TRY IT
Each record below is to be output with no change at all.
*** Opening EXTRACTED RECORDS ***
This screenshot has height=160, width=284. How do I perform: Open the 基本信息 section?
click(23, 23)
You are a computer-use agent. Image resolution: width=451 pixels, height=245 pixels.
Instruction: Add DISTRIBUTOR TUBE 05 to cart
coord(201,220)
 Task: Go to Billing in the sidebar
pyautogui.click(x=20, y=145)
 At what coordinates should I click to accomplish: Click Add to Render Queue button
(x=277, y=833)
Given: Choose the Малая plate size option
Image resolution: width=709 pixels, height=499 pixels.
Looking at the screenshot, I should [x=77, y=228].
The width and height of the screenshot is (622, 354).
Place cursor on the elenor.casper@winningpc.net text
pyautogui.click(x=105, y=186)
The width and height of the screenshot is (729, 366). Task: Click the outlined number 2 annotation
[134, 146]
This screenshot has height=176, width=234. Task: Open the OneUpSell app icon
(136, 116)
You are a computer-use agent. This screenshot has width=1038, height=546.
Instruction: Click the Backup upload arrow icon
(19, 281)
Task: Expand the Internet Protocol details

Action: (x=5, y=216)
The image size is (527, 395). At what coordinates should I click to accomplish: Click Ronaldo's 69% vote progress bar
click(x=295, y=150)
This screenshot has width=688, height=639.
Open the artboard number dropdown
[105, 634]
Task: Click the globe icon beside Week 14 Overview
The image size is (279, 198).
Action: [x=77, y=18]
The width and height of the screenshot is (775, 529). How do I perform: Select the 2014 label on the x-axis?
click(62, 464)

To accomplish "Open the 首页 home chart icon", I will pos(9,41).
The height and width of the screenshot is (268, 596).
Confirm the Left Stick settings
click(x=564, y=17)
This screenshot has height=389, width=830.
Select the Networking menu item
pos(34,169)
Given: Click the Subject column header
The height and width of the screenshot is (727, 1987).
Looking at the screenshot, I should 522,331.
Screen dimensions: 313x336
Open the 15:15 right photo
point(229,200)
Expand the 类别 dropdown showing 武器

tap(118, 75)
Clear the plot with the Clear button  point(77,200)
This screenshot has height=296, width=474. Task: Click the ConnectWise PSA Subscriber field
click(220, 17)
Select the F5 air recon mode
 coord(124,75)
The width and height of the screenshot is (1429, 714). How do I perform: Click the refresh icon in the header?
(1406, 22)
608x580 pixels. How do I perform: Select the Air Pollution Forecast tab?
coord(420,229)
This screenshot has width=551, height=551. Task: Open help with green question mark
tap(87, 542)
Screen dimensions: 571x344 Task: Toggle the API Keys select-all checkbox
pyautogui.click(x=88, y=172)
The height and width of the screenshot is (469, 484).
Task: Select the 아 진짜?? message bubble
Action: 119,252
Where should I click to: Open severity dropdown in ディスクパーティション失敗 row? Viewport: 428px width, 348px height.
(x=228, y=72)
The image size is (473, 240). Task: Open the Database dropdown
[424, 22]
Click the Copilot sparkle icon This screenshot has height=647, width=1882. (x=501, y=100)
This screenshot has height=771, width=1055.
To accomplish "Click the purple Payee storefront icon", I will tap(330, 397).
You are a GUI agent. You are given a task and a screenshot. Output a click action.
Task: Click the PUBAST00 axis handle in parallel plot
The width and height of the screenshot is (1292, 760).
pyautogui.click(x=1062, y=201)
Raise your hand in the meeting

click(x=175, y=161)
*** Closing EXTRACTED RECORDS ***
RESULT OF THIS TASK
This screenshot has height=160, width=284. How do I perform: Open the 基本信息 section?
click(23, 23)
You are a computer-use agent. Image resolution: width=451 pixels, height=245 pixels.
Instruction: Add DISTRIBUTOR TUBE 05 to cart
coord(201,220)
 Task: Go to Billing in the sidebar
pyautogui.click(x=20, y=145)
 At what coordinates should I click to accomplish: Click Add to Render Queue button
(x=277, y=833)
Given: Choose the Малая plate size option
Image resolution: width=709 pixels, height=499 pixels.
Looking at the screenshot, I should [x=77, y=228].
The width and height of the screenshot is (622, 354).
Place cursor on the elenor.casper@winningpc.net text
pyautogui.click(x=105, y=186)
The width and height of the screenshot is (729, 366). Task: Click the outlined number 2 annotation
[134, 146]
This screenshot has height=176, width=234. Task: Open the OneUpSell app icon
(136, 116)
You are a computer-use agent. This screenshot has width=1038, height=546.
Instruction: Click the Backup upload arrow icon
(19, 281)
Task: Expand the Internet Protocol details

Action: (x=5, y=216)
The image size is (527, 395). At what coordinates should I click to accomplish: Click Ronaldo's 69% vote progress bar
click(x=295, y=150)
This screenshot has width=688, height=639.
Open the artboard number dropdown
[105, 634]
Task: Click the globe icon beside Week 14 Overview
The image size is (279, 198).
Action: [x=77, y=18]
The width and height of the screenshot is (775, 529). How do I perform: Select the 2014 label on the x-axis?
click(62, 464)

To accomplish "Open the 首页 home chart icon", I will pos(9,41).
The height and width of the screenshot is (268, 596).
Confirm the Left Stick settings
click(x=564, y=17)
This screenshot has height=389, width=830.
Select the Networking menu item
pos(34,169)
Given: Click the Subject column header
The height and width of the screenshot is (727, 1987).
Looking at the screenshot, I should 522,331.
Screen dimensions: 313x336
Open the 15:15 right photo
point(229,200)
Expand the 类别 dropdown showing 武器

tap(118, 75)
Clear the plot with the Clear button  point(77,200)
This screenshot has height=296, width=474. Task: Click the ConnectWise PSA Subscriber field
click(220, 17)
Select the F5 air recon mode
 coord(124,75)
The width and height of the screenshot is (1429, 714). How do I perform: Click the refresh icon in the header?
(1406, 22)
608x580 pixels. How do I perform: Select the Air Pollution Forecast tab?
coord(420,229)
This screenshot has width=551, height=551. Task: Open help with green question mark
tap(87, 542)
Screen dimensions: 571x344 Task: Toggle the API Keys select-all checkbox
pyautogui.click(x=88, y=172)
The height and width of the screenshot is (469, 484).
Task: Select the 아 진짜?? message bubble
Action: 119,252
Where should I click to: Open severity dropdown in ディスクパーティション失敗 row? Viewport: 428px width, 348px height.
(x=228, y=72)
The image size is (473, 240). Task: Open the Database dropdown
[424, 22]
Click the Copilot sparkle icon This screenshot has height=647, width=1882. (x=501, y=100)
This screenshot has height=771, width=1055.
To accomplish "Click the purple Payee storefront icon", I will tap(330, 397).
You are a GUI agent. You are given a task and a screenshot. Output a click action.
Task: Click the PUBAST00 axis handle in parallel plot
The width and height of the screenshot is (1292, 760).
pyautogui.click(x=1062, y=201)
Raise your hand in the meeting

click(x=175, y=161)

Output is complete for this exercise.